Le 13 novembre, le collectif Collages Féminicides Paris (CFP) a publié sur son compte Instagram une série de photos de collages sur la situation en Israël-Palestine.
Dans les commentaires, plusieurs de leurs abonné·es ont attiré leur attention sur les dénis et relativisations de l’antisémitisme de ces collages. Le collectif CFP a publié sur son compte, quelques jours après, un communiqué d’excuses, rectifiant les erreurs pointées par plusieurs personnes. Nous saluons cette remise en question salutaire, et remercions le collectif ORAAJ pour le travail pédagogique effectué.
Pour poursuivre ce travail, nous avons décidé d’approfondir le sujet. Notre post n’est en rien un call-out ou une vindicte à l’égard de ce groupe, mais plutôt notre pierre à l’édifice en terme d’éducation contre l’antisémitisme. Ces collages s’inscrivent dans un contexte de solitudes juives depuis le 7 octobre, notamment dans des groupes militants de gauche, féministes et queer.
Si nous ne condamnons évidemment pas tout le travail de CFP, leurs collages sur la situation Israël-Palestine nous ont heurté·e·s et interrogé·e·s. La question peut se poser : à quelques jours de la manifestation du 25 novembre contre les violences sexistes et sexuelles, en tant que Juif·ves, sommes-nous en sécurité dans une manifestation féministe ? Comme toute manifestation, qui est, en plus d’être un temps de revendications politiques et d’expression de solidarités, également un espace d’empouvoirement voire de résilience : y avons-nous aussi encore une place digne et sereine ? Devrions-nous cacher, renier nos judéités ou sinon, serons-nous sommé·es de nous justifier ou de prouver quoi que ce soit ?
Nous invitons les organisations et les voix juives et féministes de gauche à s’emparer de ce sujet, ce samedi en manifestation et après.
- Collage « Les palestinien·nes aussi sont des sémites » : le mot « antisémitisme » dévoyé
Ce collage est peut-être celui qui nous a le plus choqué·e·s car il démontre une ignorance totale du mot « antisémitisme ».
L’antisémitisme veut dire racisme antijuif ; il ne veut pas dire « contre le sémitisme » ou « contre les sémites ». Ce mot a été inventé par Wilhem Marr, journaliste allemand antijuif de la fin du XIXe. Il est l’un des théoriciens ayant développé l’idée selon laquelle la soi-disant « race aryenne », germanique ou indo-européenne, était mise en danger par la « race sémite », c’est-à-dire les Juif·ves, qui sont vu·es comme étant pour toujours « de sang mêlé », sans provenance précise. Nous rappelons qu’en France, ces théories se sont matérialisées par la création d’une Ligue Antisémitique, après le succès commercial du livre de Drumont La France juive, mais aussi par un développement intellectuel et militant d’extrême-droite extrêmement fourni.

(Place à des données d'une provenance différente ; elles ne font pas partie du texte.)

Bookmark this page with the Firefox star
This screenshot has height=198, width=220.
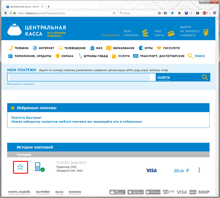click(x=159, y=13)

L’antisémitisme est donc aussi une idéologie, contre les Juif·ves. L’antisémitisme n’est pas uniquement un mot dont on peut décortiquer l’étymologie de façon déconnectée de son sens politique.
Ainsi, les Palestinien·nes ne sont pas des « sémites » parce que « les sémites » en tant que peuple ou race n’existent pas. Certes, il y a des langues sémitiques, en opposition aux langues indo-européennes. Cette classification linguistique ancienne a été reportée vers une classification raciale dans le contexte du développement du racialisme, c’est à dire des théories racistes pseudo-scientifiques du XIXe.
Mais, le mot antisémitisme désigne exclusivement la haine portée contre les Juif·ves, qui sont désigné·es comme des personnes intrinsèquement « étrangères » aux nations dans lesquelles elles résident.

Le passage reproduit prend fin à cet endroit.